Q: How do you assess the power of the Yemeni resistance forces today?
The capabilities of the Yemeni resistance appear to have improved dramatically. Now they can deliver accurate cruise missiles that are capable of bypassing an entire regiment of Saudi Patriot & Hawk air defense systems. Not many countries in the world have cruise missiles, which is sophisticated technology. They cost around $1 million for each missile, fly really low and fast, can maneuver around hills, change direction, and avoid radar detection. What will make the U.S., Saudi Arabia, and Israel extremely worried are that there is no doubt this time around that the missile was launched from Yemen, and apparently there’s more coming. The Saudis should worry that they will continue to pay a high price for their genocidal war on Yemen.
Q: How do you evaluate Saudis’ human rights record in Yemen?
Genocidal. The statistics from Yemen are enough to vindicate the charge of genocide and it’s not just Saudi Arabia that is responsible for this. The Saudis cannot impose the blockade on Yemen without the support of U.S. and British naval power. As a result of this blockade, 18.4 million Yemenis are starving, which has caused “the worst famine in the world in 100 years” according to the United Nations, that too back in October 2018. Roughly 44% of children under the age of five are malnourished, that's 2.2 out of 5 million. As of this month, over 2 million people have been infected with cholera.
Q: What is your analysis of the U.S.-Israeli role in Yemen? Why didn’t the U.S. try to help broker peace there?
The U.S. is Saudi Arabia’s largest arms supplier, and the interests of Israel are a major force behind U.S. foreign policy in the Arab world. The Israeli navy is also patrolling the Bab al-Mandeb strait, which means they are also directly involved in enforcing the blockade against Yemen. Ultimately, they want to crush any revolutionary Arab movement that supports the Palestinian struggle like Ansarullah.
As for why the U.S. doesn’t try to maintain peace, this goes back to history. Yemen is located in a very strategically important part of the world because that’s where around a quarter of the world’s oil supplies travel through. Therefore, there is a long history of preventing Yemen from developing into an independent country, going back to the period following the collapse of the Ottoman empire.

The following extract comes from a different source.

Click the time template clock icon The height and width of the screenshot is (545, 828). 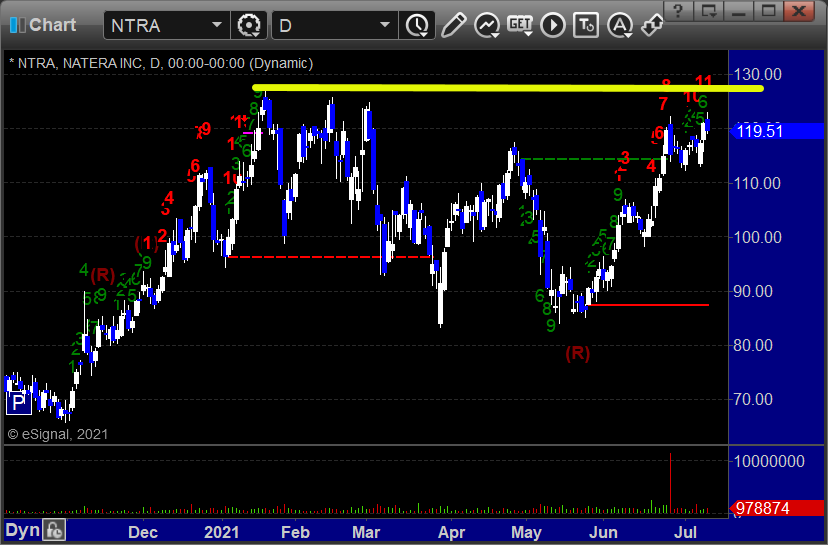point(415,24)
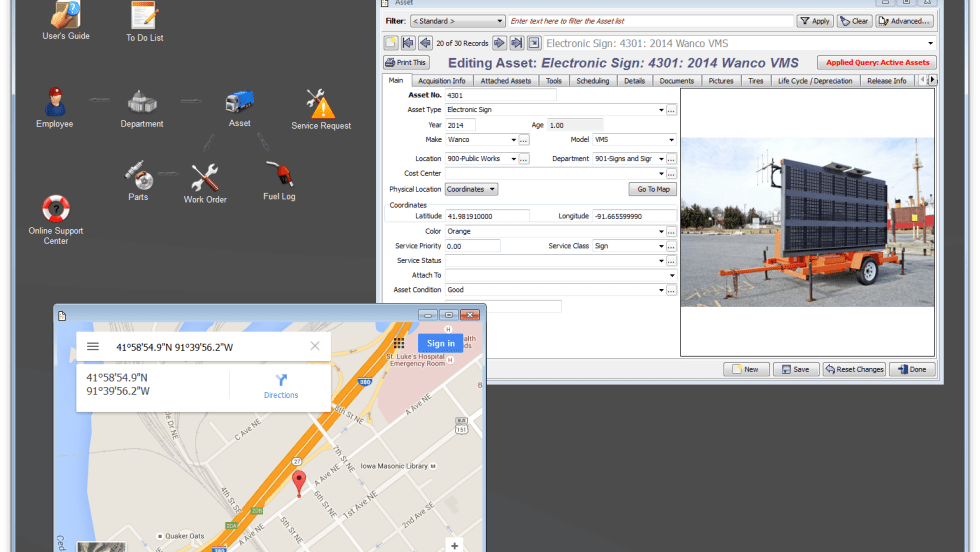
Task: Open the Online Support Center lifebuoy icon
Action: (56, 208)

Yemen was not supposed to be an independent country, Saudi Arabia was supposed to annex northern Yemen, but they were repelled by the Imam of Yemen, Yahya Hamiddedin in 1934, and Britain was supposed to maintain control over southern Yemen, but they were forced to grant independence to the south Yemeni communist movement. In 1977 the Saudis assassinated the popular President of North Yemen, Ibrahim al-Hamdi, which paved the way for the 34-year reign of Ali Abdullah Saleh.
During that reign, Yemen was kept artificially poor so it could be transformed into a pool of cheap labor for the Saudi economy, and Yemenis were recruited for so-called ‘jihad’ in Afghanistan. After the unification of Yemen in 1990, President Saleh used returned al-Qaeda fighters to terrorize the south Yemeni socialists into submission, then Saleh turned his attention to the Ansarullah movement which was founded in 1994.
Ansarullah did not take up arms against the old pro-Saudi Yemeni government of Saleh, rather, Saleh took up arms against Ansarullah, that is, Saleh used military power and terrorist attacks against a political movement. In 2014, that movement was so popular, that the armed forces and interior ministry of Yemen joined the revolution, which prompted the Saudi-led war.
This war is about preventing the emergence of an independent Yemen.